--- START ---
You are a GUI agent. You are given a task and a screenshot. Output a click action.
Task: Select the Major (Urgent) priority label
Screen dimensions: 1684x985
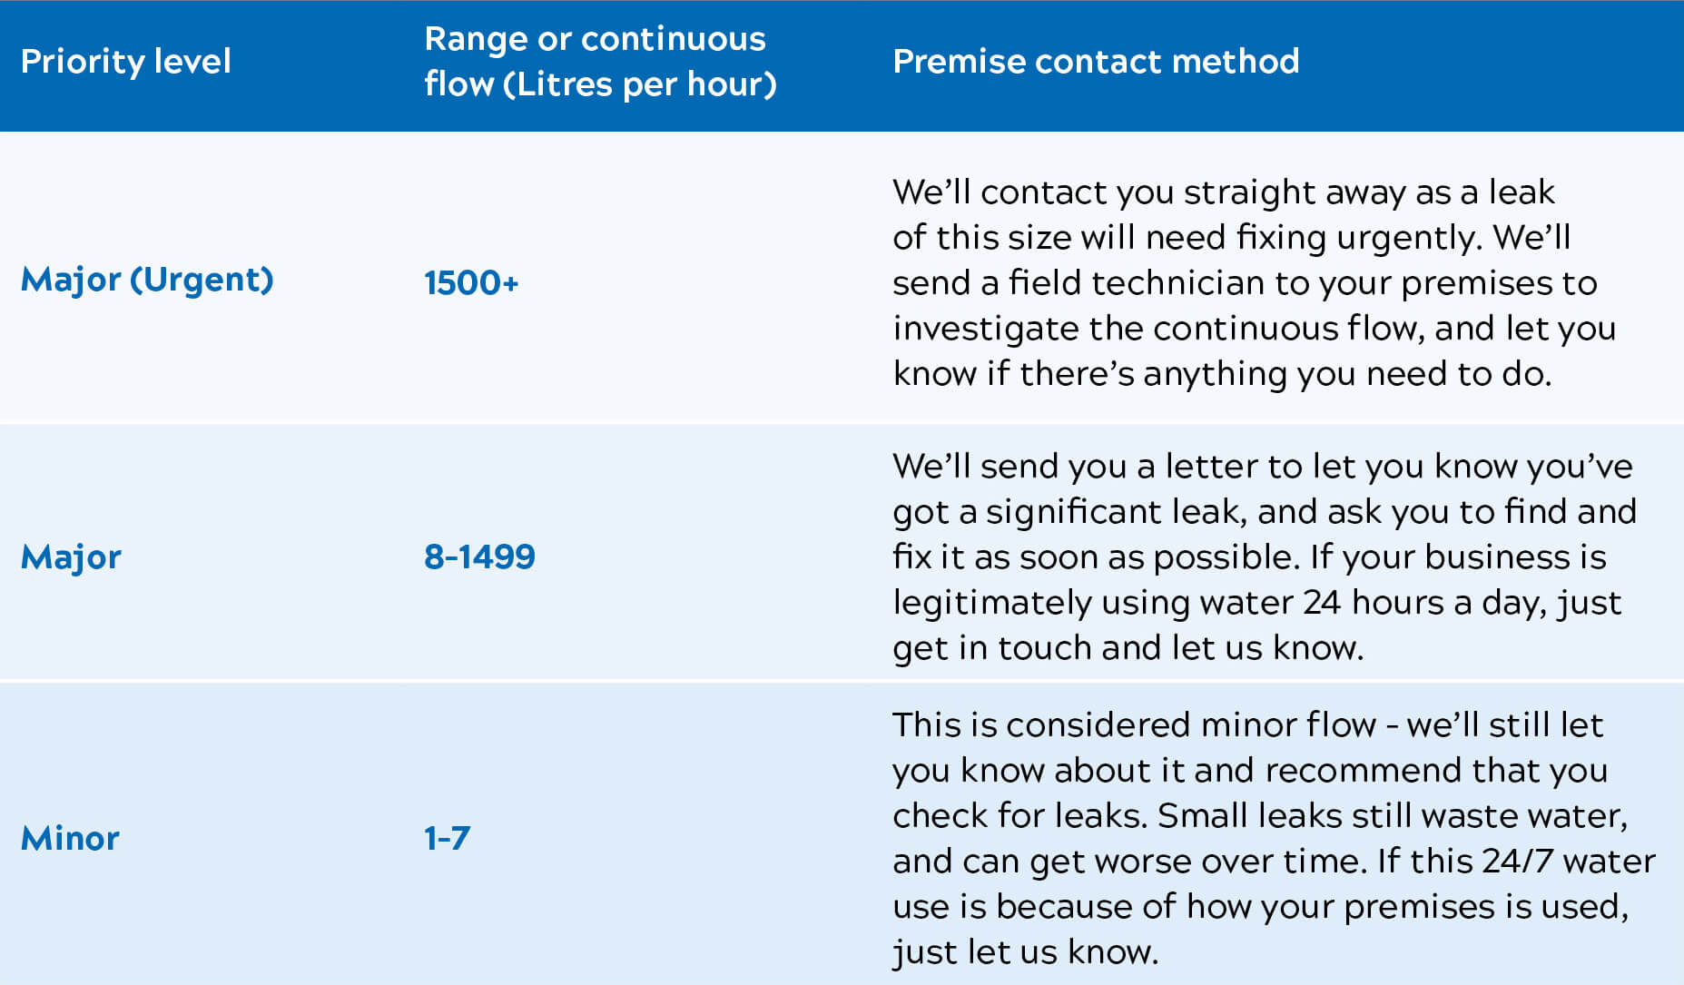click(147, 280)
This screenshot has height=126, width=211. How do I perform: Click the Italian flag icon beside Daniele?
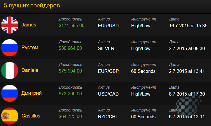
--- END ---
### [Task item]
What comes back should match the records exactly, minus any pictures.

### [Written response]
You are a GUI agent. You are given a task and a screenshot. Output a click action.
Task: Select the Major (Urgent) priority label
Screen dimensions: 1684x985
click(147, 280)
This screenshot has height=126, width=211. How do I perform: Click the Italian flag icon beside Daniele?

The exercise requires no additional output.